Ce mécanisme de conditionnement est ensuite complété au niveau de l’arbre trachéobronchique (30 %).

Inversement, le courant inspiratoire, en s’échauffant, produit un refroidissement du sang veineux turbinal qui contribue, à son tour, à la régulation de la température du cerveau, comme en témoigne l’alternance de l’activité électrique du cortex, synchrone du cycle nasal.

Morphogenèse et ventilation nasale Morphologie faciale et physiologie nasale sont étroitement liées. La

fonction ventilatoire physiologique du nez se doublent chez l’enfant d’une fonction morphogénétique mettant en jeu l’expansion volumétrique par le flux aérien. Le passage de l’air dans les fosses nasales associé à l’application de la langue sur le palais et les remparts alvéolodentaires est en partie responsable du développement tridimensionnel des cavités narinaires, nasosinusiennes et nasopharyngées pendant la croissance. La ventilation nasale est également indispensable à l’eutrophie de la muqueuse pituitaire et de son chorion. Cette bonne santé muqueuse est nécessaire à sa capacité d’expansion. Tout trouble de la ventilation nasale ou toute pathologie de la muqueuse s’accompagnera d’une anomalie de la croissance nasosinusienne.

À la naissance, le nouveau-né normal présente une ventilation exclusivement nasale jusqu’à l’âge de 2 à 5 mois. Cette ventilation nasale physiologique est assez précaire car les résistances nasales du nouveau-né sont plus élevées que celles de l’adulte. Les cornets volumineux obstruent les méats et limitent la filière ventilatoire à l’espace paramédian septoturbinal.

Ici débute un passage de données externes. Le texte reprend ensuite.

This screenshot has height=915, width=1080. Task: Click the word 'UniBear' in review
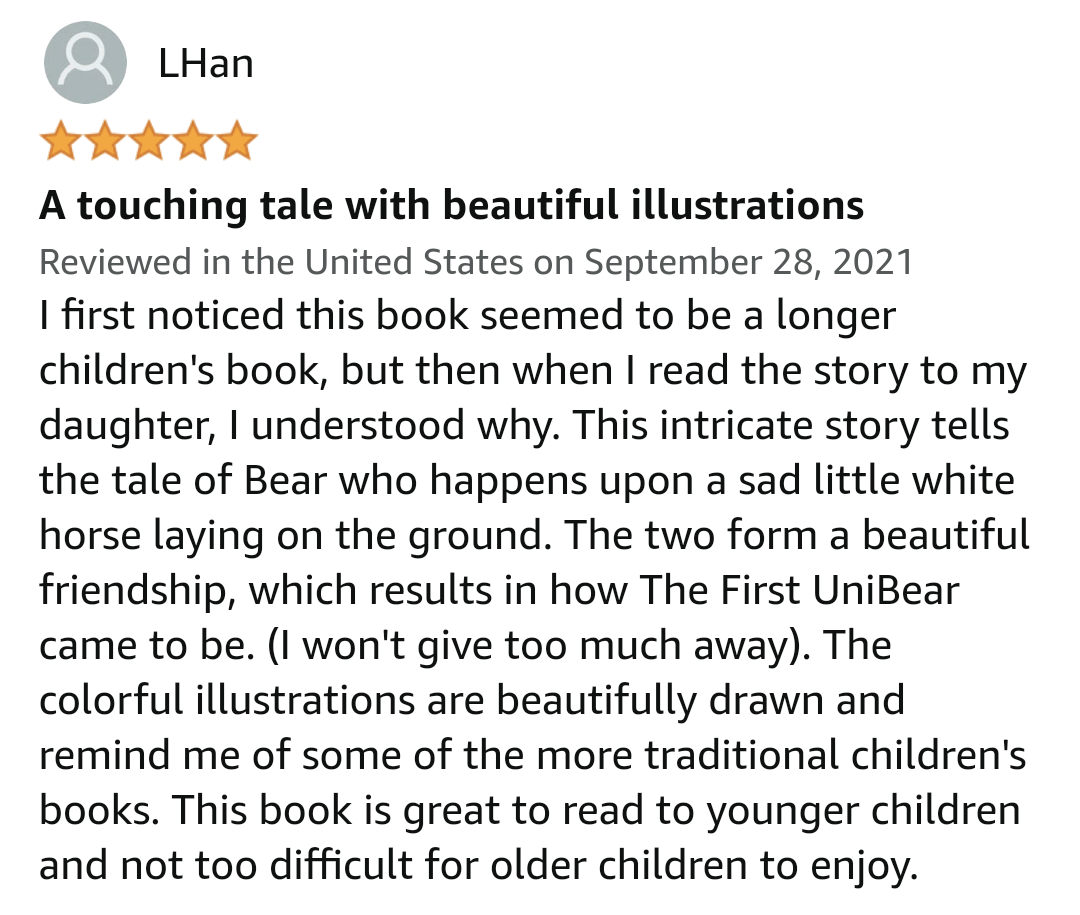click(885, 590)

Au total : « L’adulte porte la marque indélébile de l’insuffisance nasale de l’enfant ».

PATHOLOGIE ET EXPLORATION

1- Symptomatologie fonctionnelle : le trouble de la ventilation ou insuffisance respiratoire nasale communément

appelé obstruction nasale peut avoir des origines diverses (déformations architecturales, processus tumoraux, maladie de la muqueuse, …). Les signes accompagnateurs le plus souvent associés sont :

- Rhinorrhée

- Eternuements

- Troubles de l’odorat

2- Méthodes diagnostic : le classique miroir de Glatzell a perdu de sa valeur au dépends de la

rhinomanométrie, seul examen para clinique évaluant les résistances nasales. Tous les autres examens sont demandés en fonction de l’orientation du diagnostic étiologique (tests cutanés, imagerie…).

Conclusion

La fonction ventilatoire, le conditionnement de l’air inspiré, c’est-à-dire la régulation des débits aériens, la filtration, l’humidification et le réchauffement de l’air se font grâce à un triple mécanisme valvaire, narinaire, nasal et septoturbinal. Cette fine mécanique, variable d’un individu à l’autre et chez le même individu d’une fosse nasale à l’autre et d’un moment à l’autre, passe inaperçue dans les conditions normales habituelles. En raison des modifications de la perméabilité nasale, liées à la congestion veineuse de décubitus, la ventilation nasale optimale est la ventilation exclusivement nasale, bouche fermée, pendant le sommeil.